悲しいことに、母親たちは子どもの受動喫煙や、次の妊娠への悪影響を心配し
ています。それでも吸ってしまう。依存症の恐ろしいところです。
ところで、ニコチン依存には体と心の2つの依存がありますが、このように長
期間の禁煙後再喫煙してしまう場合、体の依存が原因ではありません。なぜ、そ
ういえるか分かりますか?
単純な話です。禁煙している間に、体からニコチンは・・・? そう、体外に
排出されてしまうからです。もはやニコチンが切れてきたから吸いたくなる、と
いう現象は起きません。体は治っているのです。
ではなぜ吸いたくなるのか。それは、心の依存が残っているからです。つまり、
心の問題の解決が禁煙継続の鍵になるのです。
私は、喫煙者と接する中で、ニコチンの薬理的作用と、喫煙者心理を結ぶ仮説
(失楽園仮説)を抱きました。そして、喫煙者や元喫煙者は、ちょうど心のわなに
はまったような状態で、このニコチンの薬理作用と自分の心理の関係を客観的に
認識できず、そのために再喫煙してしまうと気づいたのです。
実際、失楽園仮説を手掛かりに、喫煙者が気づきの連鎖を起こし、自分の姿を
客観的に眺めることができるようになると、禁煙継続が容易となることが分かっ
てきました。
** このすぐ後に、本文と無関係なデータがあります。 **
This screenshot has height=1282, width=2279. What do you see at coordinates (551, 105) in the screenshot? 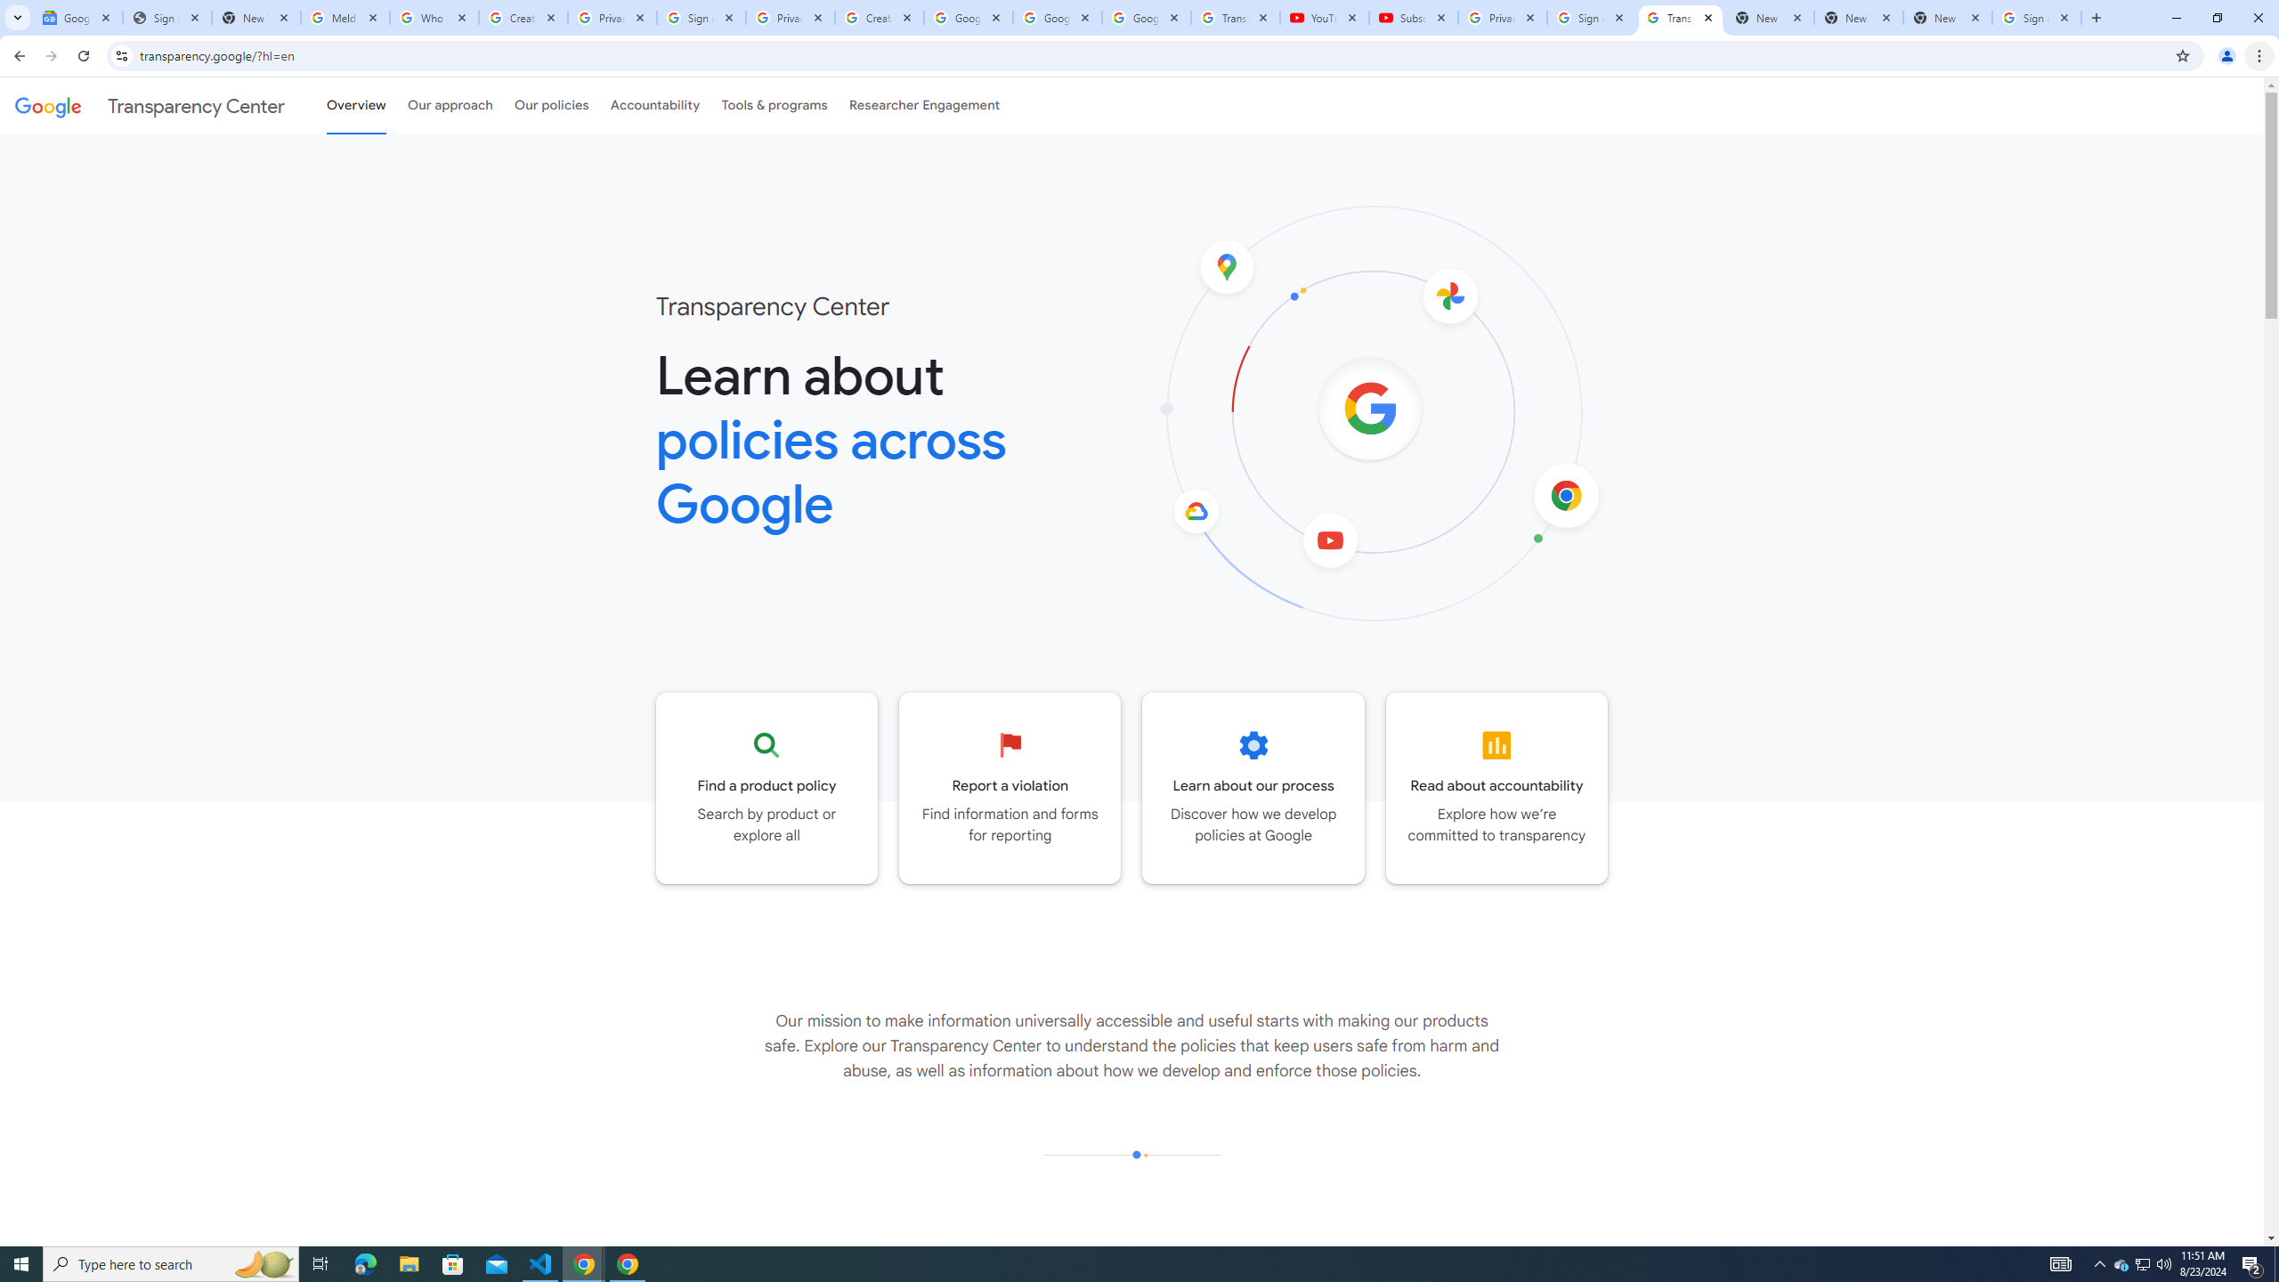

そしてそのためのプロトコール(リセット禁煙)が開発され、誰でも
簡単に利用できるように、読書療法のテキストとしてまとめられたのです。
私はタバコ問題を、予防医学の中核をなす、医療の根本に関わる課題だと理解
しています。そして、その解決には、リセット禁煙などの心理的アプローチが不
可欠だと感じています。
次回から、少しずつ、喫煙者や元喫煙者の陥っている心理的トラップについて、
紹介していきます。そして、医療崩壊を緩和するためにタバコ対策をどう進める
のが効果的か皆さんと考えて行きたいと思います。